Your instructions –
Each line in the entries below that holds the word "مرکزی" belongs in the answer.

(Saved entries)
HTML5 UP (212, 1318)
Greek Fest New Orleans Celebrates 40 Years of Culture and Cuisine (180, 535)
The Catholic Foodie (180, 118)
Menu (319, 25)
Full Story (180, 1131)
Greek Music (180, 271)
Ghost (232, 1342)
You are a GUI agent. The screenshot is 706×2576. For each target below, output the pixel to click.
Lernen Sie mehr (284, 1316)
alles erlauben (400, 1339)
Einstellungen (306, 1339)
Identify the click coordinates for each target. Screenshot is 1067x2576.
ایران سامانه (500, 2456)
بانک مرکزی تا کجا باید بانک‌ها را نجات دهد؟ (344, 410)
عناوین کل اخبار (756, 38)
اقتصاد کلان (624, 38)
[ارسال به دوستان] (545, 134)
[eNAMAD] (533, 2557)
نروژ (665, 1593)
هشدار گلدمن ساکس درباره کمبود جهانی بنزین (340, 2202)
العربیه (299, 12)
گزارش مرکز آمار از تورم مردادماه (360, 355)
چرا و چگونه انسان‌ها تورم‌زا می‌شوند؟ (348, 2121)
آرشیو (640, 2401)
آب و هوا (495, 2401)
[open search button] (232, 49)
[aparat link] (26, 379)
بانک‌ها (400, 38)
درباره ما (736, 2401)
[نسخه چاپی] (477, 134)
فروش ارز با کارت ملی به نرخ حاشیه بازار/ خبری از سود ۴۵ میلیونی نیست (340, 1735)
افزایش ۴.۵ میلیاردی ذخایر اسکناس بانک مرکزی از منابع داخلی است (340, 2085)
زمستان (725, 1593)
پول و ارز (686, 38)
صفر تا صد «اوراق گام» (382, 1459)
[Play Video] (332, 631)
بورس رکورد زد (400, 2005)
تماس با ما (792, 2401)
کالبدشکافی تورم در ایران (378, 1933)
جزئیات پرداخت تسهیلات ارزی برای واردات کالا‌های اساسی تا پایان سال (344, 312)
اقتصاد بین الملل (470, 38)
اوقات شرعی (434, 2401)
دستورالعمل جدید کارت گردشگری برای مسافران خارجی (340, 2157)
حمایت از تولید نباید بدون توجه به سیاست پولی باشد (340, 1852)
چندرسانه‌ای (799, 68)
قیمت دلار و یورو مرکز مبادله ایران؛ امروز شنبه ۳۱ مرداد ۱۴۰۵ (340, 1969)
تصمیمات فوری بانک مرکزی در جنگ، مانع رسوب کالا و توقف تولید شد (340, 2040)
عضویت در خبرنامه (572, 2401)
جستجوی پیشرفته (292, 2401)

Exercise result –
بانک مرکزی تا کجا باید بانک‌ها را نجات دهد؟ (344, 410)
افزایش ۴.۵ میلیاردی ذخایر اسکناس بانک مرکزی از منابع داخلی است (340, 2085)
تصمیمات فوری بانک مرکزی در جنگ، مانع رسوب کالا و توقف تولید شد (340, 2040)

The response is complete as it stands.